◆ YOUR INSTRUCTIONS: Each line that contains the string "augusti" counts once; report how many such lines appear in the data, as a number only.
-.-.-
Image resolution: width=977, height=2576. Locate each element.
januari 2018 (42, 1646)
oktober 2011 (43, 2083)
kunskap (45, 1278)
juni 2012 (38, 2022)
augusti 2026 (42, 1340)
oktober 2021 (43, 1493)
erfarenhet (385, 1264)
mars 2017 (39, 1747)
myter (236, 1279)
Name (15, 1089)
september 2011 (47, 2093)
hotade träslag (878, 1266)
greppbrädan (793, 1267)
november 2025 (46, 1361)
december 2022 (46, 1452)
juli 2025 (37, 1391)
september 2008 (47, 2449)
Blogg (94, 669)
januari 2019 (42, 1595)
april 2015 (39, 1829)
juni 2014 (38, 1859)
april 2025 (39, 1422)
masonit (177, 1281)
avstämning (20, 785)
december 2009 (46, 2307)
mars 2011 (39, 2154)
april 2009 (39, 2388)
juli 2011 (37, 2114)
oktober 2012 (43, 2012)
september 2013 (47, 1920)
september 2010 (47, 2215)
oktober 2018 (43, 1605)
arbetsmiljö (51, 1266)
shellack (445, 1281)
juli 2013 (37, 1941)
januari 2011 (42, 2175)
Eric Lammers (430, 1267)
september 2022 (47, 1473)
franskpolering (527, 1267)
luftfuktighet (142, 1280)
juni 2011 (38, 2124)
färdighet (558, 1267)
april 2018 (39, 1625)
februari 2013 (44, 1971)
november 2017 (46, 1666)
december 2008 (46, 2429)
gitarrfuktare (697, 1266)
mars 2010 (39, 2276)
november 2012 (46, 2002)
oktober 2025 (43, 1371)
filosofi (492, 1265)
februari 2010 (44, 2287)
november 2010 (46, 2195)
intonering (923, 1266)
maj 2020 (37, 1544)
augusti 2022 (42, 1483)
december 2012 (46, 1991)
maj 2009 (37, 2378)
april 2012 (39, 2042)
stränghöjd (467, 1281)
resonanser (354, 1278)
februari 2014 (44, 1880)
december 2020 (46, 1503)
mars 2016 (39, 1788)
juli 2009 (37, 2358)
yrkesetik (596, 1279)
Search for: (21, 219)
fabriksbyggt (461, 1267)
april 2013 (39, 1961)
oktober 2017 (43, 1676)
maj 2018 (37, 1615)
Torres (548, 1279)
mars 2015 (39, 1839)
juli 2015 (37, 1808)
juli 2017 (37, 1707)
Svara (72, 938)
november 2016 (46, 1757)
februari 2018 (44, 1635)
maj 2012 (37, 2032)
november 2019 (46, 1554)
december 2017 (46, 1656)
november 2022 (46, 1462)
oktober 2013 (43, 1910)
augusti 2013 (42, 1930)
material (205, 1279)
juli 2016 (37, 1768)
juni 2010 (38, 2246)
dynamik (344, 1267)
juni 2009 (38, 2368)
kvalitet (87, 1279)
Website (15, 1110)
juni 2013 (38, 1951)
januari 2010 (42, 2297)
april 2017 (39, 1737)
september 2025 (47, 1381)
-.-.-
◆ OUTPUT FOR THIS TASK: 3